Annecy n’est plus un terrain de jeu sans limites pour les locations saisonnières. Avec plus de 3 500 meublés touristiques recensés, la ville fait face à une transformation radicale. Dès le 1er juin, un règlement strict va bouleverser le marché et redéfinir la place des locations de courte durée. Quotas, restrictions, autorisation limitée à quatre ans… Les loueurs doivent s’adapter ou renoncer.
Un cadre strict pour mettre fin à l’explosion des meublés touristiques
La mairie d’Annecy frappe fort. Loin d’une interdiction totale, le nouveau règlement impose un encadrement rigoureux pour éviter que le centre-ville ne devienne un simple décor pour touristes. Le nombre de logements dédiés à la location courte durée (Airbnb) sera désormais plafonné à 2 660, bien en dessous des chiffres actuels.
Autre mesure choc : une seule autorisation par propriétaire, qu’il soit particulier ou entreprise. Impossible donc d’accumuler plusieurs biens pour les exploiter en meublé touristique. Cette autorisation, valable pour quatre ans, ne sera pas renouvelable automatiquement. Une régulation qui vise à freiner l’hémorragie du marché locatif classique et à permettre aux habitants de retrouver un accès au logement.
Trois zones ont été définies avec des seuils précis. La Vieille Ville et les Marquisats seront les plus touchés, avec un maximum de 460 meublés touristiques autorisés.

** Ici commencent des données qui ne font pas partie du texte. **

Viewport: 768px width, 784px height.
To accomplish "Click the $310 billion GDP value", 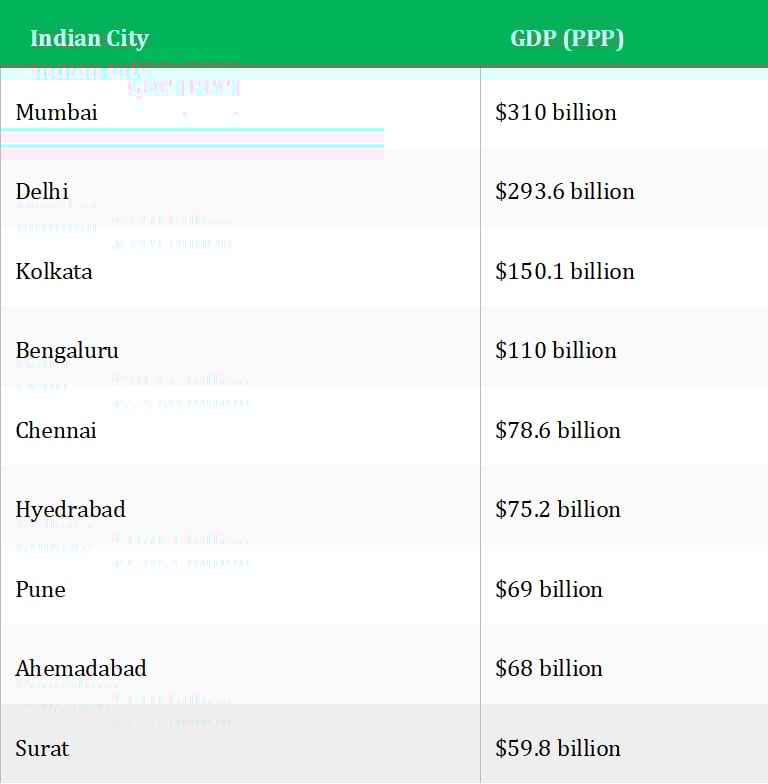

Les abords du lac, la gare et la rocade devront se contenter de 1 000 logements, tandis que le reste de la commune sera limité à 1 200 unités. Un découpage qui reflète l’objectif des élus : rééquilibrer l’offre et éviter que certains quartiers ne deviennent des zones fantômes hors saison.
Un marché sous tension, entre colère des loueurs et attentes des habitants
Cette nouvelle réglementation divise profondément. Les professionnels du secteur dénoncent un coup de frein brutal qui risque de fragiliser l’économie locale. Certains estiment que ces restrictions vont faire chuter la rentabilité de nombreux biens et freiner l’investissement immobilier dans la ville. « On vient de réduire notre capacité d’accueil de plus de moitié, les conséquences économiques vont être désastreuses », alerte un gérant de conciergerie, habitué à gérer plusieurs centaines de logements.
De l’autre côté, de nombreux habitants saluent cette régulation : « l’eldorado c’est terminé ! ». L’explosion des locations touristiques a contribué à l’envolée des prix de l’immobilier, rendant difficile l’accès à un logement pour les résidents à l’année. L’objectif des élus est clair : permettre aux familles de revenir dans le centre, dynamiser le commerce local hors saison et garantir une meilleure mixité sociale.
Derrière ces mesures, c’est tout le modèle économique de la location courte durée qui vacille. Ceux qui souhaitaient investir dans le locatif en misant sur les rendements élevés des meublés touristiques vont devoir revoir leur stratégie. Place à une nouvelle ère, où l’accès au logement passe avant la rentabilité des locations de vacances.